Contradição americana
Na segunda-feira, 7 de Outubro, na apresentação do número 8 da revista Crítica XXI, debati com o Rui Ramos e o Miguel Morgado as eleições americanas de 5 de Novembro. Houve quem me dissesse que, assim, não haveria contraditório. Tive de responder que o contraditório estava no espaço público português, e era de 95, para não dizer de 99%. Na observação talvez estivesse também implícita a ideia de que “a direita” era toda ela um bloco, sem divergências nem nuances, e que, por isso, pouco ou nada haveria ali a debater…

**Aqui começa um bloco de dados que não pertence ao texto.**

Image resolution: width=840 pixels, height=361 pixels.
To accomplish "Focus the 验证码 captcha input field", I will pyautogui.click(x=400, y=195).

É que sobre as eleições americanas, como sobre quase tudo, a narrativa dominante tende agora a seguir o modelo das antigas coboiadas de Hollywood: há bons e maus absolutos; bons muito bons e maus muito maus e espera-se que os bons muito bons ganhem no fim e que os maus muito maus funcionem como um homogéneo bloco maléfico.
Nesta narrativa há, na América, um mau muito mau, bilionário e apoiado por bilionários, que, se eleito, vai abandonar a Europa aos russos e o mundo aos chineses, acicatar as alterações climáticas e acabar com a democracia na América. Mas eis que aparece uma dupla heroica, constituída por uma mulher maravilha de classe média e um homem também maravilhoso e também de classe média. E o que faz o mau muito mau? Chama, para o secundar, um mau ainda pior porque munido de duas insidiosas e enganadoras armas: instrução e articulação. Mas nada há a temer porque há sondagens a prever, ou mesmo a garantir, um final feliz para o último duelo ao pôr do sol.
A história real tem, evidentemente, pouco que ver com isto. Trump tomou conta dos Republicanos porque a popularidade que tinha nas bases o impôs às elites do Partido; hoje, entre os Republicanos, mandam as bases e as elites seguem. É populismo? Será. Para o bem e para o mal.
Ao contrário, entre os Democratas manda uma elite restrita e nem sempre visível. A mesma elite que, depois do debate, descobriu a debilidade mental de Biden e o despediu. Biden não gostou de ser despedido e impôs Harris – que a máquina de propaganda logo transformou na heroína capaz de vencer o mau da fita e os seus lacaios.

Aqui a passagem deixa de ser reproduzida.